▶ [Exercise] The reply is to contain the full listing, repeated exactly, with pictures left out.

▶ [Available data]
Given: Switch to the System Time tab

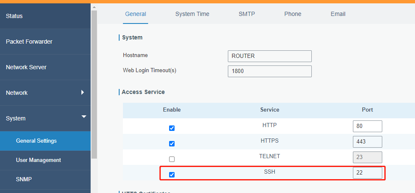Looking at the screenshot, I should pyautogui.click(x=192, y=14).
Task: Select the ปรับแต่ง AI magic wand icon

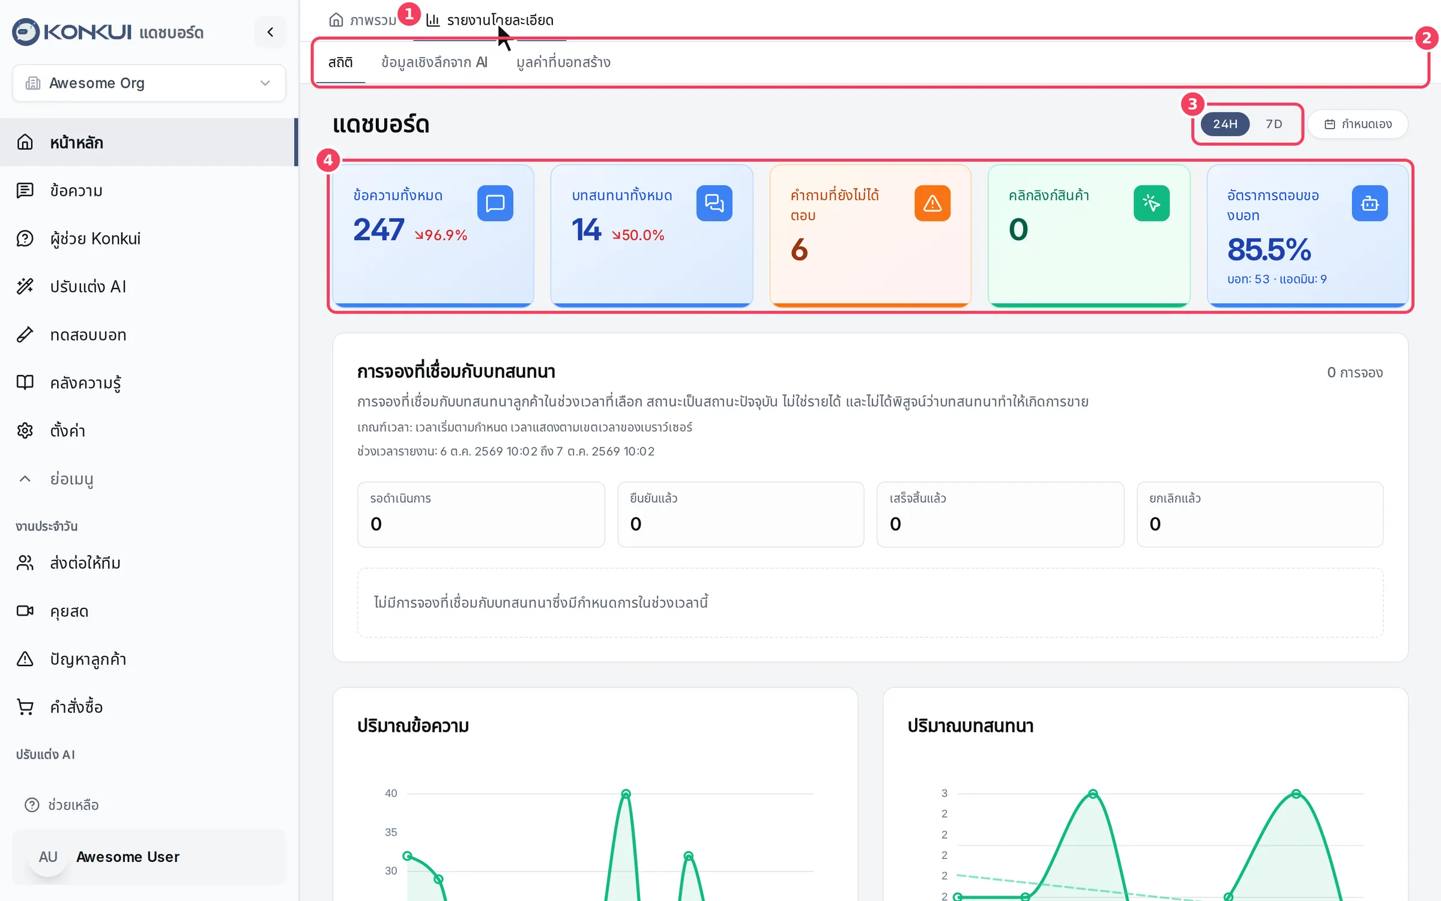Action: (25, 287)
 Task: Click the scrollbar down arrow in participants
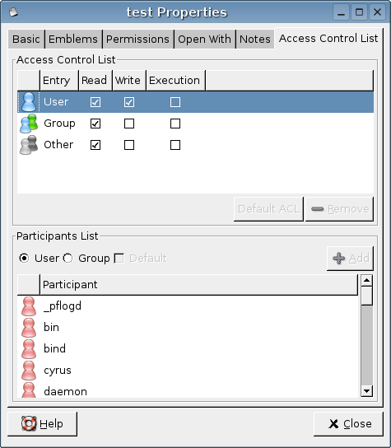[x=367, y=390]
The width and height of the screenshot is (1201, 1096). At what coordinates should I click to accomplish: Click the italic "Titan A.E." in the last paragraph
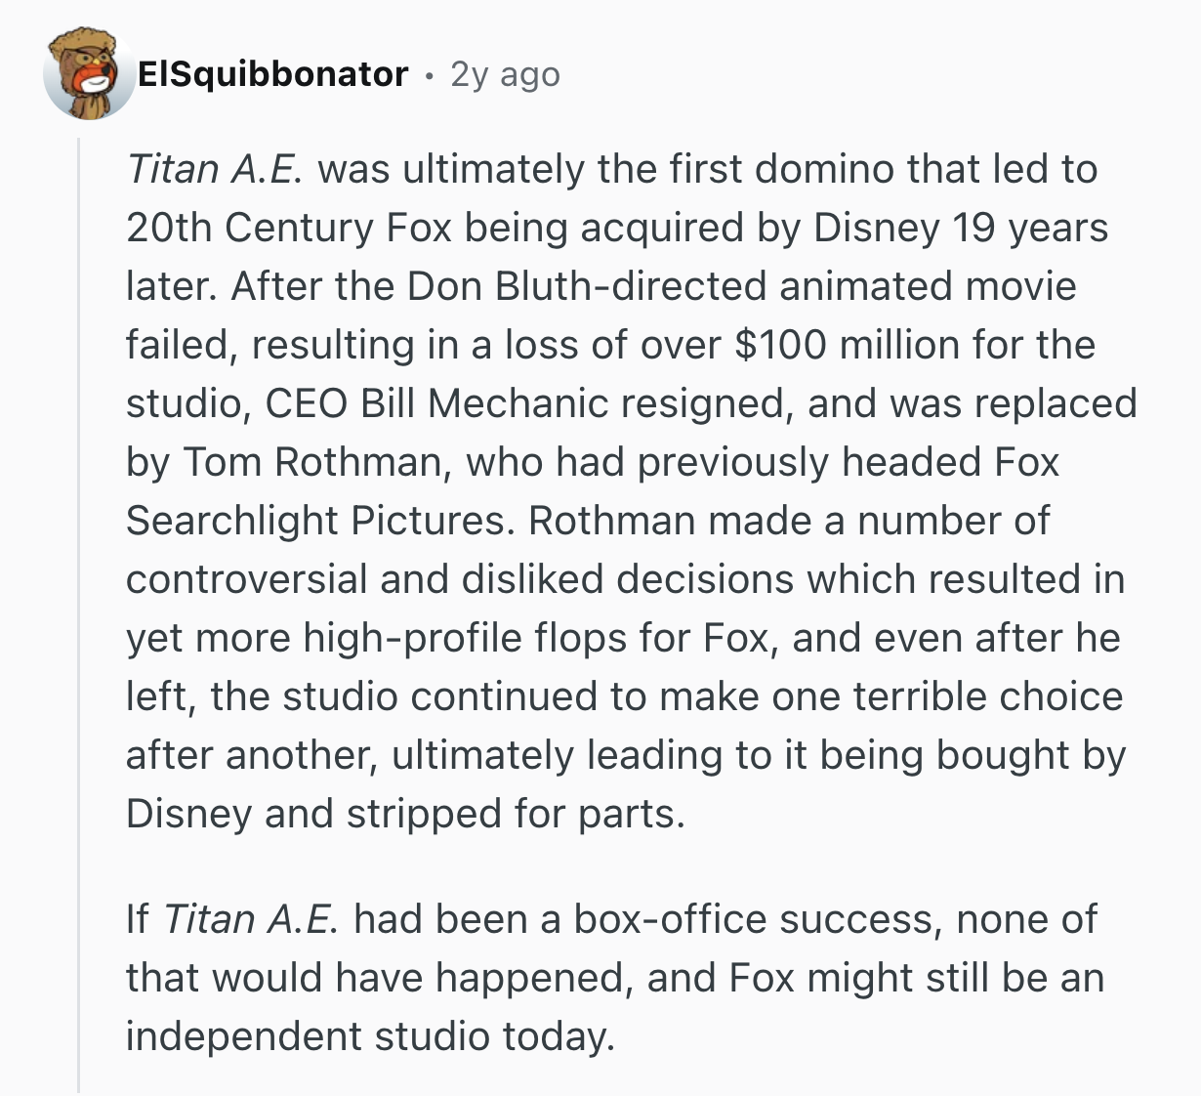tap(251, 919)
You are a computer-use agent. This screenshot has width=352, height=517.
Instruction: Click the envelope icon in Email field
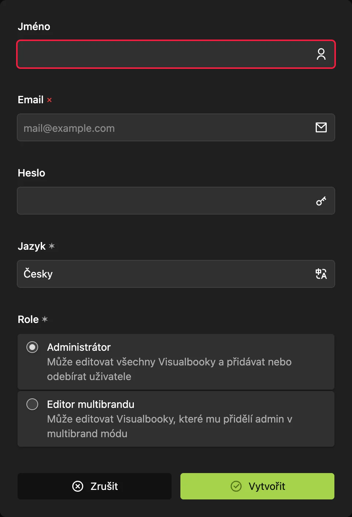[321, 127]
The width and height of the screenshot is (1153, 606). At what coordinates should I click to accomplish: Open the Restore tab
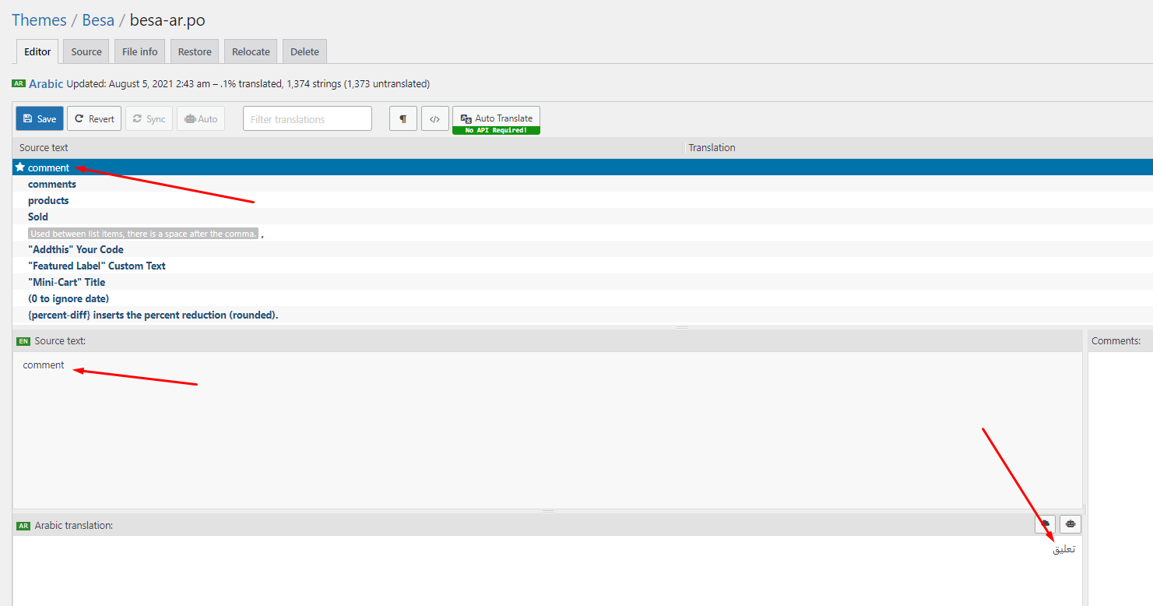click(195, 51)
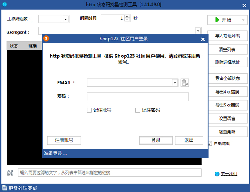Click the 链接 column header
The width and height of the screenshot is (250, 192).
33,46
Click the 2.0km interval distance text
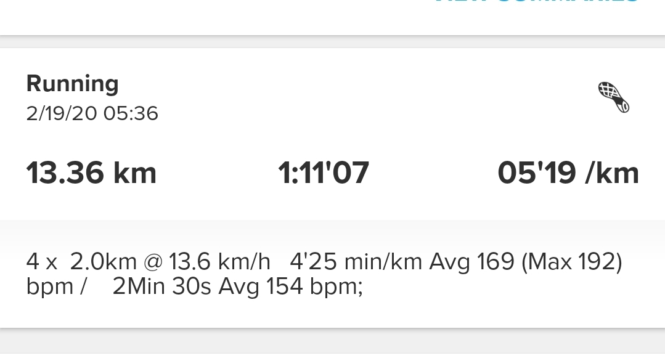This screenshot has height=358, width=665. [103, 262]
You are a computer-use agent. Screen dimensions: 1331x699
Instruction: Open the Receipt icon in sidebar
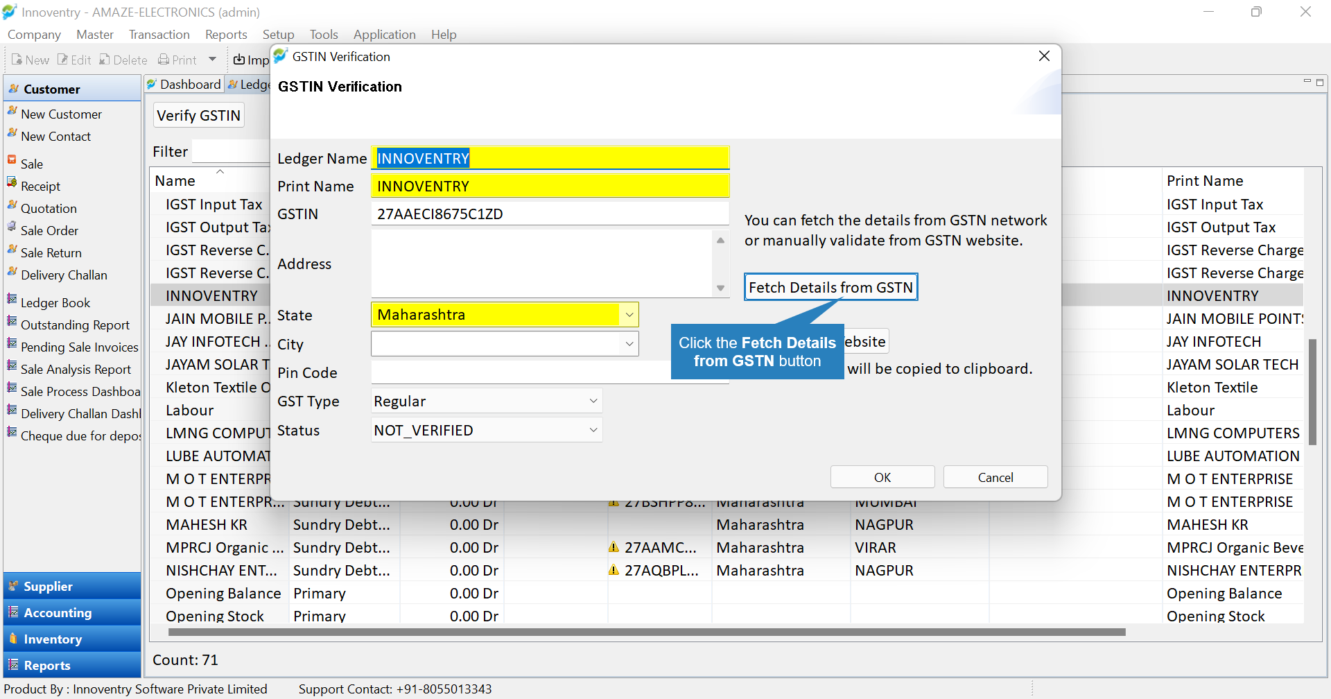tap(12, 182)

▶ [Answer space]
Given: Switch to the System Time tab

Looking at the screenshot, I should pyautogui.click(x=192, y=14).
Task: Select the ปรับแต่ง AI magic wand icon

Action: (25, 287)
 Task: Click the scrollbar down arrow in participants
[x=367, y=390]
The width and height of the screenshot is (1201, 1096). At what coordinates should I click to accomplish: Click the italic "Titan A.E." in the last paragraph
tap(251, 919)
You are a computer-use agent. This screenshot has width=352, height=517.
Instruction: Click the envelope icon in Email field
[321, 127]
The width and height of the screenshot is (1153, 606). At what coordinates should I click to accomplish: Open the Restore tab
click(195, 51)
Click the 链接 column header
The width and height of the screenshot is (250, 192).
33,46
Click the 2.0km interval distance text
This screenshot has height=358, width=665. [103, 262]
You are a computer-use agent. Screen dimensions: 1331x699
Instruction: Open the Receipt icon in sidebar
tap(12, 182)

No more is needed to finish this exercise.